- Assignment: Please output only the lines running from the one that contains "Where should I click to: Click" through the last line of the data below, exactly as they stand, with no pictures.

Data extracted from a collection
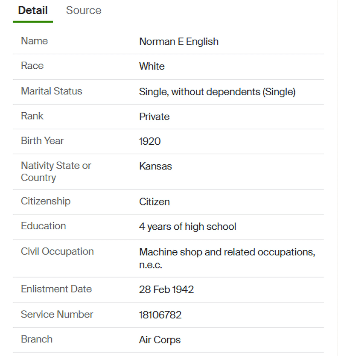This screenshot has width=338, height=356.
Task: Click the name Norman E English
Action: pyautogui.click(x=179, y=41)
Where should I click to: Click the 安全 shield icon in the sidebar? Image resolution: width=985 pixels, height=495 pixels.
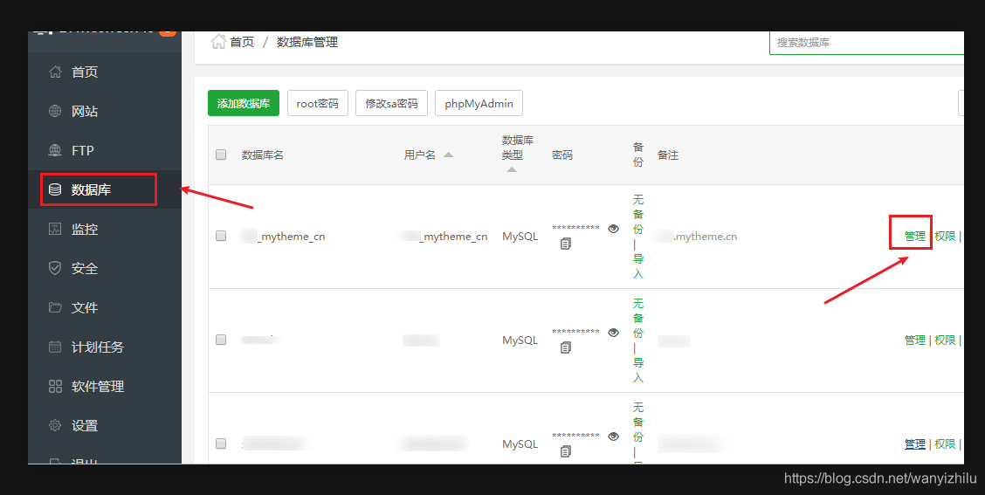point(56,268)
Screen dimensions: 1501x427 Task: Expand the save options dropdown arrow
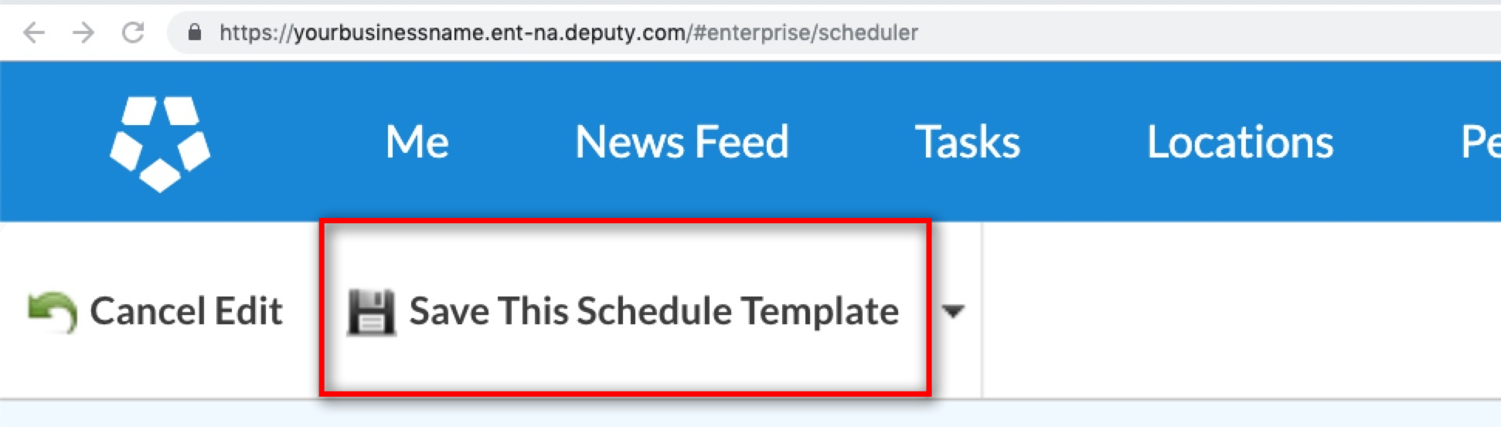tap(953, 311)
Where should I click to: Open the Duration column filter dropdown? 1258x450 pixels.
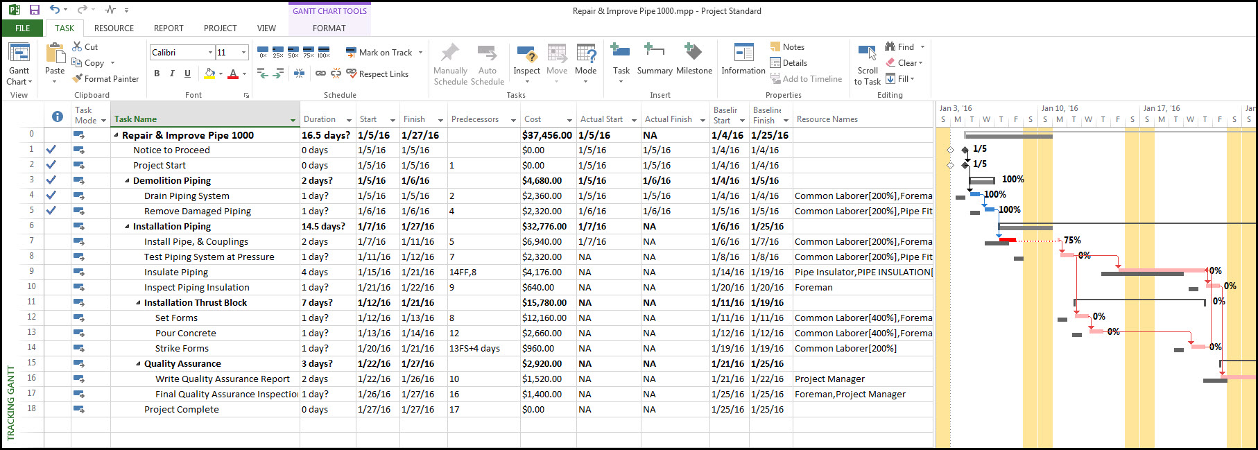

- Result:
Where should I click to: Click the 安全 shield icon in the sidebar? Image resolution: width=985 pixels, height=495 pixels.
point(56,268)
Screen dimensions: 1501x427 Task: Expand the save options dropdown arrow
tap(953, 311)
Where should I click to: Open the Duration column filter dropdown? 1258x450 pixels.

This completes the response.